Enoの音楽日記

オペラ、コンサートを中心に、日々の感想を記します。

バイロイト音楽祭:ヴァルキューレ

2010年08月31日 | 音楽
 翌日は「ヴァルキューレ」。この公演は日本にも衛星中継されたので、深夜ではあったが、ご覧になったかたもいるだろう。地元の人々のためには特設会場の大スクリーンで中継された。

 冒頭からティーレマンの気合の入り方がちがっていた。嵐を描写したオーケストラの序奏が、ものすごい勢いで、荒れ狂う波のように演奏された。
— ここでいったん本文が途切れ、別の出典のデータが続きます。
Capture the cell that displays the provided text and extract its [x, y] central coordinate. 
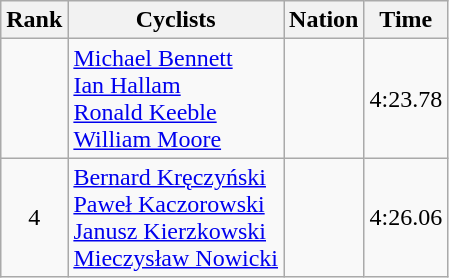
Rank [34, 20]
Time [406, 20]
Nation [324, 20]
4:23.78 [406, 98]
Cyclists [176, 20]
4 [34, 218]
Bernard KręczyńskiPaweł KaczorowskiJanusz KierzkowskiMieczysław Nowicki [176, 218]
4:26.06 [406, 218]
Michael BennettIan HallamRonald KeebleWilliam Moore [176, 98]
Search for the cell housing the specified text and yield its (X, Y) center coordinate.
音の起伏がこれほど明確に一糸乱れず演奏されるのには驚くばかりだった。

 序奏が終わる直前に幕があくと、舞台は荒れ果てた廃屋。現代人の何人かの男女が雨宿りをしている。小降りになったので外に出ていく。最後に残った少年が、気になる様子で、椅子にかかった布をそっと持ち上げる。そこには一人の女性(実はジークリンデ)がいるので、ぎょっとして逃げる。入れ替わりにジークムントが倒れ込むように入ってくる。ここからドラマが始まる。見事な導入だ。

 ジークムント役はヨハン・ボータ。さすがに素晴らしい歌唱だ。ジークリンデ役はエディト・ハラー。今のバイロイトの寵児のようだ。ティーレマンの指揮は抒情的な美しさを湛えていた。これらの三者が相俟って、「冬の嵐は過ぎ去り」の二重唱はうっとりするほど甘美だった。

 第2幕は、ヴォータンとフリッカ、ヴォータンとブリュンヒルデの各場面が雲の渦巻く岩山の頂で進行した。普通は長く感じるヴォータンとフリッカの対話が、あっという間に終わったのが印象的だった。フリッカ役の藤村実穂子さんの歌唱と発音の正確さのゆえだ。力で押し切るフリッカではなく、理路整然と語るフリッカだった。一方、ブリュンヒルデ役のリンダ・ワトソンは、声はよく出るが、初々しさに欠けた。

 ジークムントとジークリンデが出てくると、舞台はなんの変哲もない道端に変わる。奥には現代人の一組のカップルがいる。ジークムントとジークリンデの危機にはまったく気がつかない様子だ。やがて女性が立ち去ると、男性は新聞を読み始める。路傍の石(前場の岩山の頂)がときどき照明によってヴォータンの顔に変わる。
 ジークムントとジークリンデは切迫感あふれる歌唱だが、ブリュンヒルデは、声はともかく、感度が鈍いのが気になった。

 第3幕は巨大な石切り場。英雄たちの死体が転がっている。現代人の女性が出てきて、死体に気づき、あわてて逃げ出す。ここから神々のドラマが展開する。
 ブリュンヒルデは相変わらずだが、「ヴォータンの告別」にいたって、ヴォータン役のアルベルト・ドーメンが、たんに愛娘との別れを惜しむだけではなく、自らがもう世界にたいして無力であることを悟った諦念が漂う名唱をきかせた。
 ここから幕切れまで、オーケストラは大河のように滔々と流れる演奏を続けた。これこそティーレマンの真骨頂だ。